Skip to contents

A recipe is a description of the steps to be applied to a data set in order to prepare it for data analysis. This is a loose wrapper around recipes::recipe() to properly handle the additional columns present in an epi_df

Usage

epi_recipe(x, ...)

# S3 method for class 'epi_df'
epi_recipe(
  x,
  reference_date = NULL,
  formula = NULL,
  ...,
  vars = NULL,
  roles = NULL
)

# S3 method for class 'formula'
epi_recipe(formula, data, reference_date = NULL, ...)

Arguments

x, data

An epi_df of the template data set (see below).

...

Further arguments passed to or from other methods (not currently used).

reference_date

Either a date of the same class as the time_value column in the epi_df or NULL. If a date, it gives the date to which all operations are relative. Typically, in real-time tasks this is the date that the model is created (and presumably trained). In forecasting, this is often the same as the most recent date of data availability, but when data is "latent" (reported after the date to which it corresponds), or if performing a nowcast, the reference_date may be later than this.
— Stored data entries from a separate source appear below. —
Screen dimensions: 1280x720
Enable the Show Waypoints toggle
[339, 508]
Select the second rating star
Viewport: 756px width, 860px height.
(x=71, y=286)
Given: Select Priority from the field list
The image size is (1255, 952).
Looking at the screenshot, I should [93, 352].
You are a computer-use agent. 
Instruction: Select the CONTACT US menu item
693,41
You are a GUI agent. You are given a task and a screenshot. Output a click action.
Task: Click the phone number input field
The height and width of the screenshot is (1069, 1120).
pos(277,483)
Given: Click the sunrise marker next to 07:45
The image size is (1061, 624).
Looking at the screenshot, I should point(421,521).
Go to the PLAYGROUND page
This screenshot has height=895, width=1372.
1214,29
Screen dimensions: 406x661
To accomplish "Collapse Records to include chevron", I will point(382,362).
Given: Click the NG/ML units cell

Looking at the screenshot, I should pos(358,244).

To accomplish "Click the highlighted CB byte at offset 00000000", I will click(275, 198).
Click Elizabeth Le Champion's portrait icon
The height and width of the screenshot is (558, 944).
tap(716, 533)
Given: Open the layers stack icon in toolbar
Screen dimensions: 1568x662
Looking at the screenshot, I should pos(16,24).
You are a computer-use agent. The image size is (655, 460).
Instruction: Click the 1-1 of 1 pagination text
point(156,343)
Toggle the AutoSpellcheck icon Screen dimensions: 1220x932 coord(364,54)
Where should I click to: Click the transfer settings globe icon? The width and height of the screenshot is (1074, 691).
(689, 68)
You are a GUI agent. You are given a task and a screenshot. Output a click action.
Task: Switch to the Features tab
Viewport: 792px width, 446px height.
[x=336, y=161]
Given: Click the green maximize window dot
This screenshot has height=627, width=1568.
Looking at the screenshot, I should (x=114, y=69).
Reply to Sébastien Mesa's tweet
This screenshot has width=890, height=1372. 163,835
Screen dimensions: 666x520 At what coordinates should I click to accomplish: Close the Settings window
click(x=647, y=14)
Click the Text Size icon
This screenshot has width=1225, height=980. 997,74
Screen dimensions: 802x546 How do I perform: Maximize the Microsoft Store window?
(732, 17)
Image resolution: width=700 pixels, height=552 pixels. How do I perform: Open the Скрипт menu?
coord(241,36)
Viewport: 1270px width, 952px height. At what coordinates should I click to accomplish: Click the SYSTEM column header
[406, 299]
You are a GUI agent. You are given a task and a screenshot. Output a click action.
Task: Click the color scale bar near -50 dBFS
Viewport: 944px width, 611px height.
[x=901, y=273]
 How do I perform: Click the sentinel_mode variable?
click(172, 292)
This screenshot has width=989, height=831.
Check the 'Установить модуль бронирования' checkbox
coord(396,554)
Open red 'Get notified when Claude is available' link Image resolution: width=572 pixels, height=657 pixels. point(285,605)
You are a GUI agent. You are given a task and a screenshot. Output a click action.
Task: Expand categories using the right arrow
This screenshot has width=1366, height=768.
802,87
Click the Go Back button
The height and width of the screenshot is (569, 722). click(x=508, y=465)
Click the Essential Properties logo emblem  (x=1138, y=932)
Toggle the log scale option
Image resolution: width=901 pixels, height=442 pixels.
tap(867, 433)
Setting reference_date to a value BEFORE the most recent data is not a true "forecast", because future data is being used to create the model, but this may be reasonable in model building, nowcasting (predicting finalized values from preliminary data), or if producing a backcast. If NULL, it will be set to the as_of date of the epi_df.

formula

A model formula. No in-line functions should be used here (e.g. log(x), x:y, etc.) and minus signs are not allowed. These types of transformations should be enacted using step functions in this package. Dots are allowed as are simple multivariate outcome terms (i.e. no need for cbind; see Examples).

vars

A character string of column names corresponding to variables that will be used in any context (see below)

roles

A character string (the same length of vars) that describes a single role that the variable will take. This value could be anything but common roles are "outcome", "predictor", "time_value", and "geo_value"

Value

An object of class recipe with sub-objects:

var_info

A tibble containing information about the original data set columns.

term_info

A tibble that contains the current set of terms in the data set. This initially defaults to the same data contained in var_info.

steps

A list of step or check objects that define the sequence of preprocessing operations that will be applied to data. The default value is NULL.

template

A tibble of the data. This is initialized to be the same as the data given in the data argument but can be different after the recipe is trained.

Examples

library(dplyr)
library(recipes)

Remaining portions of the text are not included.